* _AIM A_
Copy the rows word for word, from the first row through the line containing "Action: point(169,142)".

* _DOCUMENT_

I think we need more people doing what they are really passionate about. Most people in tech today came from non-tech backgrounds so we can postulate with a high degree of accuracy that the push to get people into certain fields in the 1990s didn’t produce many results. If everyone is actively invested in what they are passionate about, there’ll be more innovation, growth, and advancement for all ecosystems. 

Regardless of the career path you choose, there will be times it will look too hard to continue. You may even doubt your choices and start plotting an escape thinking you made the wrong move, but ultimately, what will keep you pumped and motivated is your passion.

There’s space for everyone at the top, if you’re willing to do the work regardless of the career path you choose.

What’s something you’re good at but dislike doing? And something you’re bad at but love doing?

By my own standards, I’m a good cook but I’d rather eat than cook. I think cooking involves too many long, meticulous processes for a meal that will be finished in 5–10 minutes. I’m also yet to see someone that loves cooking and eating so it seems like you can’t like both, and never the twain shall meet.

* _EXERCISE MATERIALS_
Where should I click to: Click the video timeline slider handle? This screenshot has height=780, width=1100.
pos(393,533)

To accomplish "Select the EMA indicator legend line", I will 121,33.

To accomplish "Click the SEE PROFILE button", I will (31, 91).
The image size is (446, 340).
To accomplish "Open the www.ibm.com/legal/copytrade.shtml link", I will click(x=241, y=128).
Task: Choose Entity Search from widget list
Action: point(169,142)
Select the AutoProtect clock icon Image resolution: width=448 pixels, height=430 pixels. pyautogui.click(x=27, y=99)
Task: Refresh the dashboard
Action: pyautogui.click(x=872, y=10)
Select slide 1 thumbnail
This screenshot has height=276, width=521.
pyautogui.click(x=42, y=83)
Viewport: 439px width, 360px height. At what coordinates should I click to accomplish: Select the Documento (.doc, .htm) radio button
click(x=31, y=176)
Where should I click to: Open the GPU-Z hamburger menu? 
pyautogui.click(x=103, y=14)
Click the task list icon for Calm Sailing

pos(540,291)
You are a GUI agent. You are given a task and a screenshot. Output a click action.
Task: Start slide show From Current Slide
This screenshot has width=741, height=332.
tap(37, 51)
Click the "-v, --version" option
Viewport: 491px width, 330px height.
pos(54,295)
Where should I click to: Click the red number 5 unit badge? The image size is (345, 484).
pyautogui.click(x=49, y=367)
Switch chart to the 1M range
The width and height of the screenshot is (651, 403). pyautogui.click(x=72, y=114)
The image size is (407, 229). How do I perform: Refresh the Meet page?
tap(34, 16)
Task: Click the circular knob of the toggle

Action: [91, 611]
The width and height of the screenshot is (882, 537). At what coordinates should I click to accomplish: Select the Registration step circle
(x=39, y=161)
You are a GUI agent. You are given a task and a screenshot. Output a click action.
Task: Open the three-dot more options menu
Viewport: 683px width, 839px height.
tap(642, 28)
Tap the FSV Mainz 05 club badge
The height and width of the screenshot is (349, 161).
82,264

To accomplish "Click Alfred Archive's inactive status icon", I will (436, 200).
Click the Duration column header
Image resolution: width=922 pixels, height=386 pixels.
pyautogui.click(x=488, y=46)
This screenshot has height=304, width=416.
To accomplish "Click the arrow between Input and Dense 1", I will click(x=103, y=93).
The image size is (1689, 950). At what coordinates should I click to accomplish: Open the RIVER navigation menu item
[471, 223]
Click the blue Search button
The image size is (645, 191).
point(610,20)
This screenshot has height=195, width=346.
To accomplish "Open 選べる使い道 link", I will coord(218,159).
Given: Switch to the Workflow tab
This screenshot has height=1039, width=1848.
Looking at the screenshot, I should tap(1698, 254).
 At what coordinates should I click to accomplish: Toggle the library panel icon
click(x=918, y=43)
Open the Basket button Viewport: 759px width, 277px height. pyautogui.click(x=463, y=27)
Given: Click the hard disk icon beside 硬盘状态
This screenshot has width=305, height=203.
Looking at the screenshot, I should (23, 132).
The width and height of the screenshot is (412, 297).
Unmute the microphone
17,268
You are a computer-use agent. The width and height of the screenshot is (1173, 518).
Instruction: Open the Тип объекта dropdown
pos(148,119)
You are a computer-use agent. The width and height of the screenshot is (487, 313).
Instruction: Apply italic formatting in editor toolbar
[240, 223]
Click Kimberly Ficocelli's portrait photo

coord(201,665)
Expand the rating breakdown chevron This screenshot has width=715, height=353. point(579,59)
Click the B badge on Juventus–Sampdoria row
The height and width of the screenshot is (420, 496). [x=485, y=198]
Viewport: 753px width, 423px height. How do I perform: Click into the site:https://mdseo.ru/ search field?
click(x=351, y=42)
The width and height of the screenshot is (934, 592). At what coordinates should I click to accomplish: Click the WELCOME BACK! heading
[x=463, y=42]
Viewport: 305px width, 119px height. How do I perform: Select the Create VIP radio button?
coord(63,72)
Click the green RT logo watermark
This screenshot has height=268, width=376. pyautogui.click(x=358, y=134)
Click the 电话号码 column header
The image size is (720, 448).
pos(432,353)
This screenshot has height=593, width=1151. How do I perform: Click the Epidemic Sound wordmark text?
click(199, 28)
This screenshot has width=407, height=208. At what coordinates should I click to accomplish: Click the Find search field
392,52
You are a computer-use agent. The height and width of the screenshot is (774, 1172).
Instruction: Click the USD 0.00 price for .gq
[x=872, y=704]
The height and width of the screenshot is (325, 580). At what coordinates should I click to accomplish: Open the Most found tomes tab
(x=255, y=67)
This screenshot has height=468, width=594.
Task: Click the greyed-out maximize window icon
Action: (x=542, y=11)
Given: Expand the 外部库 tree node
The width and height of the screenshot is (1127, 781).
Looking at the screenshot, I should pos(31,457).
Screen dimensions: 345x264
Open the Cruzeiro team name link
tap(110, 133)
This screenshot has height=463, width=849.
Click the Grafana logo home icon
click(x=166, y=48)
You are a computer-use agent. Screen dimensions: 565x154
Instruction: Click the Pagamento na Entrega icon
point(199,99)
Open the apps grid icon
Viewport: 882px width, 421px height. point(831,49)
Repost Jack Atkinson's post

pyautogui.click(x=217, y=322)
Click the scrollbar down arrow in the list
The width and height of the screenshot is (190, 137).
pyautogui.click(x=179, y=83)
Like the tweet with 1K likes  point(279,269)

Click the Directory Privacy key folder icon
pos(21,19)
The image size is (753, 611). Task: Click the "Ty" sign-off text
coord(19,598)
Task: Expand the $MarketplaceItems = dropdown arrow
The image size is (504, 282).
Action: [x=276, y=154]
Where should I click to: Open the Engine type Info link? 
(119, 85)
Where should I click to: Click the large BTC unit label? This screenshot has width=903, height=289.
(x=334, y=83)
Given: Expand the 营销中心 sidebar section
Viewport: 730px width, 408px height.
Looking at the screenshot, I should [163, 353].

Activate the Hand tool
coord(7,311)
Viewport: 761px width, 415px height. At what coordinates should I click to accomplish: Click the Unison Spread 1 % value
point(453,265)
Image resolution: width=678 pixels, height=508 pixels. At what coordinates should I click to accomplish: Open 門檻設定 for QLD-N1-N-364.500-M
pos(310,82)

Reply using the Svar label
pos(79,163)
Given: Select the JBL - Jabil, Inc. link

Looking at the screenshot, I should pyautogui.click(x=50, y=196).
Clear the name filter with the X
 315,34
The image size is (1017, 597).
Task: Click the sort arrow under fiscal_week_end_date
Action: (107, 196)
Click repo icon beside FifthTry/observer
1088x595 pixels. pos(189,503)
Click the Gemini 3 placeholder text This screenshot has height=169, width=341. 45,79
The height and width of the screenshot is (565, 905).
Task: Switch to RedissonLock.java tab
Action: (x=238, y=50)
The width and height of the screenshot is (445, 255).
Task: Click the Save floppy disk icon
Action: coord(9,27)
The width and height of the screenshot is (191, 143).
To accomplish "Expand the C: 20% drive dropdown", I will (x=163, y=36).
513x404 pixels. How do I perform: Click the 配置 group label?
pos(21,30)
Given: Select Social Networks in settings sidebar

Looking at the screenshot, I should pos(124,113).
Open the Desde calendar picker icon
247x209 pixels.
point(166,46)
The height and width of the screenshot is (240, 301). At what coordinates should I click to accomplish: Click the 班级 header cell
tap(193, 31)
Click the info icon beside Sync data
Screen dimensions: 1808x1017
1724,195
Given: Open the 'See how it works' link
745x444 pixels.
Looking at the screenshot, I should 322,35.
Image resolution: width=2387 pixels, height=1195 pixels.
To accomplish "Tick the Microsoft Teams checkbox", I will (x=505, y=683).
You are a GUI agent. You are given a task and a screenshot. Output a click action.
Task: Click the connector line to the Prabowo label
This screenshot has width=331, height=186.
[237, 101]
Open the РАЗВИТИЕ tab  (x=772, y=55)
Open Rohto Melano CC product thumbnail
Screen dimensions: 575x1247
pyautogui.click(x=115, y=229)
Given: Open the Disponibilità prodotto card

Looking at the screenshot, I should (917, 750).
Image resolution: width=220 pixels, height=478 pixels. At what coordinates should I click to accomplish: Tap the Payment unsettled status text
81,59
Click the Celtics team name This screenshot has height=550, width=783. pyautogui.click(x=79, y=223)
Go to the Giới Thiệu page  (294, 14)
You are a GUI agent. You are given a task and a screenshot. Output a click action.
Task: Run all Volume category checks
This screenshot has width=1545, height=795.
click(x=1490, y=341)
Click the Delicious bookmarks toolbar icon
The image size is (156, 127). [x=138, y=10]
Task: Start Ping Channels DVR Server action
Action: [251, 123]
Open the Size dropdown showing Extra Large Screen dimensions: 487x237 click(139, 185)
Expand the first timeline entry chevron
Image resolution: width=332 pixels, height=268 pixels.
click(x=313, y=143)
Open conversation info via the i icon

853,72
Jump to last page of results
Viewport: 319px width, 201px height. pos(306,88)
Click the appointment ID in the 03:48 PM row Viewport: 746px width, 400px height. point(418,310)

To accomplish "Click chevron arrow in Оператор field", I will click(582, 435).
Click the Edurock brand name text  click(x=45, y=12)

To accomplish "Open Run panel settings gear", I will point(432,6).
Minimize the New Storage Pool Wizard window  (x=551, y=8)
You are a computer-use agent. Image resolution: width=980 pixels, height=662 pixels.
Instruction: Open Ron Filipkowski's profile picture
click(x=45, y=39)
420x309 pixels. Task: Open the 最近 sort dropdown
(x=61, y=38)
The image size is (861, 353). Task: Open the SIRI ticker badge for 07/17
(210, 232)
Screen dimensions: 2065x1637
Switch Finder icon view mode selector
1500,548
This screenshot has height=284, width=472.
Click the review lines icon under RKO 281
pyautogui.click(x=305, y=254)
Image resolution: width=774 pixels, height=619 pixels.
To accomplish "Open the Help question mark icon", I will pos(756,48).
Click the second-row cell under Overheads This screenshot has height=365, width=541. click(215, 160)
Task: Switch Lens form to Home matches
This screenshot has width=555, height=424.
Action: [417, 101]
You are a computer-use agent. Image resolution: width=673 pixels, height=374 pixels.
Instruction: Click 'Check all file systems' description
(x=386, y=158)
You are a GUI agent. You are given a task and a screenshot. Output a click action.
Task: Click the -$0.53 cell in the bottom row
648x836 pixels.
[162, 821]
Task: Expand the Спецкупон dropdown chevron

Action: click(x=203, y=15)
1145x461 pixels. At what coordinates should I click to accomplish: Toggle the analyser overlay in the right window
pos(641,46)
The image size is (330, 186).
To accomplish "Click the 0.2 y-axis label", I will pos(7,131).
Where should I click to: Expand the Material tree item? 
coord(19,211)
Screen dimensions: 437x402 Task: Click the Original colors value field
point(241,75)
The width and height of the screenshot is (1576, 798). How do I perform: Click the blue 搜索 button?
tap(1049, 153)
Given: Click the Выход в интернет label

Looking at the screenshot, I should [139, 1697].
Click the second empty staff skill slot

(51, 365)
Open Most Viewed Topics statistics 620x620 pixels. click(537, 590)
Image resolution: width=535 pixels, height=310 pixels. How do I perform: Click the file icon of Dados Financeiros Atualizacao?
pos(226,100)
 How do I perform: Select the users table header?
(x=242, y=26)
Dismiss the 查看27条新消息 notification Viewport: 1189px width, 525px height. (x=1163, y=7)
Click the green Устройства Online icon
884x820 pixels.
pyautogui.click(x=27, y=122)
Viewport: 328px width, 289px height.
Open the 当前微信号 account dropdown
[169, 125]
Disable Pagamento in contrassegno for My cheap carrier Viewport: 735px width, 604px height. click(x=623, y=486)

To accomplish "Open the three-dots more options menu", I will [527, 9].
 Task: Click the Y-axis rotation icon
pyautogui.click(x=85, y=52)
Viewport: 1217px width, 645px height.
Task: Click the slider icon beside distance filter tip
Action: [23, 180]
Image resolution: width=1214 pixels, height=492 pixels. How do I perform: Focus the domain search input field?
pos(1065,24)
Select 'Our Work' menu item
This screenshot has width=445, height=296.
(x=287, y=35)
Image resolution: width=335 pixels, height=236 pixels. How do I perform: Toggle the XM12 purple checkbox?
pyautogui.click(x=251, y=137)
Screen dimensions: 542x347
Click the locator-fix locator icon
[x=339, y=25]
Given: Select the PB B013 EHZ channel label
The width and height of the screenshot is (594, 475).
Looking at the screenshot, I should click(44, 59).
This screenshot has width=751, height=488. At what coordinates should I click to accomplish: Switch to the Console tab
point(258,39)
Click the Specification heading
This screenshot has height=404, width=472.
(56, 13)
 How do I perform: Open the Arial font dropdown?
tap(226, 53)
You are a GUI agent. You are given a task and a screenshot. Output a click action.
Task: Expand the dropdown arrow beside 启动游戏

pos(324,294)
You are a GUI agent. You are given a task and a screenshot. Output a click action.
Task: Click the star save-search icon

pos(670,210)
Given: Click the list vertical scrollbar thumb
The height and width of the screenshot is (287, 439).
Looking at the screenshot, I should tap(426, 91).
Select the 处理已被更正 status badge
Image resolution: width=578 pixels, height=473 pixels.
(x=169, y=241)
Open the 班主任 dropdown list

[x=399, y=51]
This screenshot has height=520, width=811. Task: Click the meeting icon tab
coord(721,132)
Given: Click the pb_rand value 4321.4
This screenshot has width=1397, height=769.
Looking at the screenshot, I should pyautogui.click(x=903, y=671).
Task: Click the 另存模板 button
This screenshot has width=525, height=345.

* _AIM B_
In the passage on following your passion, what does the writer say will keep you pumped and motivated when your career path looks too hard?

* _TASK SOLUTION A_
Where should I click to: Click the video timeline slider handle? This screenshot has height=780, width=1100.
pos(393,533)

To accomplish "Select the EMA indicator legend line", I will 121,33.

To accomplish "Click the SEE PROFILE button", I will (31, 91).
The image size is (446, 340).
To accomplish "Open the www.ibm.com/legal/copytrade.shtml link", I will click(x=241, y=128).
Task: Choose Entity Search from widget list
Action: point(169,142)

* _TASK SOLUTION B_
Your passion.